[Required work]:
Reproduce the stretch of material below, from its start through the line that contains "click(x=342, y=383)", with every character unchanged.
━━━━━━━━
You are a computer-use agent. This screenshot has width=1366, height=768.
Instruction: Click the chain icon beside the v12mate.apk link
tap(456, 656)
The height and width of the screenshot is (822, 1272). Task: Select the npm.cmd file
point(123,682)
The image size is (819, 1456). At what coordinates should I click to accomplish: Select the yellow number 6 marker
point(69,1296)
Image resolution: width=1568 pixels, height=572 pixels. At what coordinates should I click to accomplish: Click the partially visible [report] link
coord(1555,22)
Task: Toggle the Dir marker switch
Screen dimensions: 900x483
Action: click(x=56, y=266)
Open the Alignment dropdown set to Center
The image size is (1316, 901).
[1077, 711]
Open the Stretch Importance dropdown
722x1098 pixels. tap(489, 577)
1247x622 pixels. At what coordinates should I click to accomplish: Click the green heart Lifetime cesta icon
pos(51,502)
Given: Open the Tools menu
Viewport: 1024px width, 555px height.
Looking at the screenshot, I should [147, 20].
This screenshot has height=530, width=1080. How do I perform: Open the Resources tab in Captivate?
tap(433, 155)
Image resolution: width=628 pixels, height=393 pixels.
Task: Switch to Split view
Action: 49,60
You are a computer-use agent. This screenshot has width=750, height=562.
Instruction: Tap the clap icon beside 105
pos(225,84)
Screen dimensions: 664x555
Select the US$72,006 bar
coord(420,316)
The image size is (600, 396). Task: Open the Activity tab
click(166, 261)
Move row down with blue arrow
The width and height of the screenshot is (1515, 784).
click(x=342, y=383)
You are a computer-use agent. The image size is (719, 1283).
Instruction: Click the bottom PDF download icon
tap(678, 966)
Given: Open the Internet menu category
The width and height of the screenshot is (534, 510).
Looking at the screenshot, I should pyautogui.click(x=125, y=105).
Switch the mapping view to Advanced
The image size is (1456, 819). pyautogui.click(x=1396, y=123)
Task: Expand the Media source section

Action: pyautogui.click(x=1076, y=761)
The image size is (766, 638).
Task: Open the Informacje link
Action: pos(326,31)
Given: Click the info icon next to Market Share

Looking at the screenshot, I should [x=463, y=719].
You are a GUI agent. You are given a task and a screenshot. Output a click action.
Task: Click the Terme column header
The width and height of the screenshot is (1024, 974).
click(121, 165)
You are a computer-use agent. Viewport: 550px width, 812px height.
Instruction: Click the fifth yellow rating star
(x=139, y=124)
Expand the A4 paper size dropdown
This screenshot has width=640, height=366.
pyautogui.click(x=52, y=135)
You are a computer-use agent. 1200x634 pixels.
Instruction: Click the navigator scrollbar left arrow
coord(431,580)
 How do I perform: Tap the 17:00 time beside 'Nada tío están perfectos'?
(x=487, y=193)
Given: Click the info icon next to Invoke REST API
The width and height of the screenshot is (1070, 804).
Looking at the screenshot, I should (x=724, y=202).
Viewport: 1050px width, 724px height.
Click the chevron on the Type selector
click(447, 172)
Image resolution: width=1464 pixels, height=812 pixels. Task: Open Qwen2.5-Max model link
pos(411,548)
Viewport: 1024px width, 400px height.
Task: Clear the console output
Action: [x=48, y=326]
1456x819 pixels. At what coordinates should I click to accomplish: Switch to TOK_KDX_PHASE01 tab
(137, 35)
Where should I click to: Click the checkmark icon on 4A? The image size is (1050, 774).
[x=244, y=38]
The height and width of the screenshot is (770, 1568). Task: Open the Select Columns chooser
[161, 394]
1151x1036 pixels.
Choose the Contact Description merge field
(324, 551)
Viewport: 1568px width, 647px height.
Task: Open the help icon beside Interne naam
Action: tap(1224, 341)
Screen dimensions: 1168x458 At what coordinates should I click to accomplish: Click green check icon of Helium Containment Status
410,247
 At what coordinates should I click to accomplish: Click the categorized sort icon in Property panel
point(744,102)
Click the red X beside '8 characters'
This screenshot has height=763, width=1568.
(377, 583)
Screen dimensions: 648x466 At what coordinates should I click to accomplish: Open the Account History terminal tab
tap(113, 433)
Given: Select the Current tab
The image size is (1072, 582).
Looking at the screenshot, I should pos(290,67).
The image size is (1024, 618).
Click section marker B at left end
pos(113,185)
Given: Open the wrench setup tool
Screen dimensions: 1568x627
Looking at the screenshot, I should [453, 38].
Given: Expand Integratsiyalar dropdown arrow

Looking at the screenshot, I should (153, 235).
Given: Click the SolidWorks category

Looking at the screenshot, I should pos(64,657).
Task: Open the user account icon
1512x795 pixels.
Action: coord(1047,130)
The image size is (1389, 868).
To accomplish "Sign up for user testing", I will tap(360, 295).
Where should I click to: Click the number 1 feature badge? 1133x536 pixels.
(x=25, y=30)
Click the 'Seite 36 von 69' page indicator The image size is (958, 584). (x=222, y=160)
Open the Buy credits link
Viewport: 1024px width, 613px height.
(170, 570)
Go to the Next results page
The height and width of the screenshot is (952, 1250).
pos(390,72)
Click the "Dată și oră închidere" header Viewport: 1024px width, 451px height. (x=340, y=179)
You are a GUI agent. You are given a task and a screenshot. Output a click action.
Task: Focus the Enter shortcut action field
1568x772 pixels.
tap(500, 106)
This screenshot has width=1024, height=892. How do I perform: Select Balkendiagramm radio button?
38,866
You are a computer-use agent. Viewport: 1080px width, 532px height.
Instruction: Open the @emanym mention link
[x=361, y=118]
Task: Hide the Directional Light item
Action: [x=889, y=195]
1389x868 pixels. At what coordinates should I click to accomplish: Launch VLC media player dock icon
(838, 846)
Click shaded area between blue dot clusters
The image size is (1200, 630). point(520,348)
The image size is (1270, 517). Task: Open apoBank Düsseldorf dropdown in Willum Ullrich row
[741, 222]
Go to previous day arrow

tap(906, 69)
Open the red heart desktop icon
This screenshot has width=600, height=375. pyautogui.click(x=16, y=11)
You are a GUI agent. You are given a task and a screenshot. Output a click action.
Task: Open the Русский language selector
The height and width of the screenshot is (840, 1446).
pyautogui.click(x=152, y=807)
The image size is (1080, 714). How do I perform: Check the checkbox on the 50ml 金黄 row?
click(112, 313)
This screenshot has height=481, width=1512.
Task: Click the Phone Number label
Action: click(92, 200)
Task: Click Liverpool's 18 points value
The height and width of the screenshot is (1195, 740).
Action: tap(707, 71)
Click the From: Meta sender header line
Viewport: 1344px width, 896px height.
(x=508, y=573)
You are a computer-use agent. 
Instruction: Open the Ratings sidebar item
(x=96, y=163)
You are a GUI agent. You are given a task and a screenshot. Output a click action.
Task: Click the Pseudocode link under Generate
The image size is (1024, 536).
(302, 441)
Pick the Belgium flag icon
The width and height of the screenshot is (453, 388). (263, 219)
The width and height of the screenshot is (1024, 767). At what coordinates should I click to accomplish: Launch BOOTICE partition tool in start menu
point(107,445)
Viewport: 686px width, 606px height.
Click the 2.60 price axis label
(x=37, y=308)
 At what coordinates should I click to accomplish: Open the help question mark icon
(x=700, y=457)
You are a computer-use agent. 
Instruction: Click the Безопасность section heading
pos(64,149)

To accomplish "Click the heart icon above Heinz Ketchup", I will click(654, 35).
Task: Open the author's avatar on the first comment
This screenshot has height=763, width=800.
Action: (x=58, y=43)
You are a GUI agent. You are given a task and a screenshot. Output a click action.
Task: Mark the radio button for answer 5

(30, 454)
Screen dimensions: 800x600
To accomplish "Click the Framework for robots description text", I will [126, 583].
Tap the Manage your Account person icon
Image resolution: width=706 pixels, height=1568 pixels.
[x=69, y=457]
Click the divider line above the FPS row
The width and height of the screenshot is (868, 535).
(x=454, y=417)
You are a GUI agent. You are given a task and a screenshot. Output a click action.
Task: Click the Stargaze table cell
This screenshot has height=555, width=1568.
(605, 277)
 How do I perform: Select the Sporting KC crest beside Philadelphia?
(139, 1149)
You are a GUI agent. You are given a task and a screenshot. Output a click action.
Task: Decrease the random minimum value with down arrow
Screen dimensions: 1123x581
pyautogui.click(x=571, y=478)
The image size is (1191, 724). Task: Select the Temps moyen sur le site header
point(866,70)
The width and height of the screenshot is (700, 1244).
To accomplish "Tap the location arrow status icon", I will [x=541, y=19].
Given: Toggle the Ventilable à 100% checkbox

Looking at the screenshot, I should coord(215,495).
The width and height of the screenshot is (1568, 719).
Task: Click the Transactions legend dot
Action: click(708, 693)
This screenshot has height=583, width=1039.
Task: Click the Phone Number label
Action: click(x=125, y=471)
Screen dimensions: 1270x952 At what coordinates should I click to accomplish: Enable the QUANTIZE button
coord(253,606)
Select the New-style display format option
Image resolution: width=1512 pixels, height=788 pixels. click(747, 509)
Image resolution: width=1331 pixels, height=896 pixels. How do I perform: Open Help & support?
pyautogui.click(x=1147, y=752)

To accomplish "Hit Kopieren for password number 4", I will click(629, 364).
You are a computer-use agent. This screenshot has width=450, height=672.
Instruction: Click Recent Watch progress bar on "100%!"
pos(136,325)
━━━━━━━━
[Answer for the task]:
You are a computer-use agent. This screenshot has width=1366, height=768.
Instruction: Click the chain icon beside the v12mate.apk link
tap(456, 656)
The height and width of the screenshot is (822, 1272). Task: Select the npm.cmd file
point(123,682)
The image size is (819, 1456). At what coordinates should I click to accomplish: Select the yellow number 6 marker
point(69,1296)
Image resolution: width=1568 pixels, height=572 pixels. At what coordinates should I click to accomplish: Click the partially visible [report] link
coord(1555,22)
Task: Toggle the Dir marker switch
Screen dimensions: 900x483
Action: click(x=56, y=266)
Open the Alignment dropdown set to Center
The image size is (1316, 901).
[1077, 711]
Open the Stretch Importance dropdown
722x1098 pixels. tap(489, 577)
1247x622 pixels. At what coordinates should I click to accomplish: Click the green heart Lifetime cesta icon
pos(51,502)
Given: Open the Tools menu
Viewport: 1024px width, 555px height.
Looking at the screenshot, I should [147, 20].
This screenshot has height=530, width=1080. How do I perform: Open the Resources tab in Captivate?
tap(433, 155)
Image resolution: width=628 pixels, height=393 pixels.
Task: Switch to Split view
Action: 49,60
You are a computer-use agent. This screenshot has width=750, height=562.
Instruction: Tap the clap icon beside 105
pos(225,84)
Screen dimensions: 664x555
Select the US$72,006 bar
coord(420,316)
The image size is (600, 396). Task: Open the Activity tab
click(166, 261)
Move row down with blue arrow
The width and height of the screenshot is (1515, 784).
click(x=342, y=383)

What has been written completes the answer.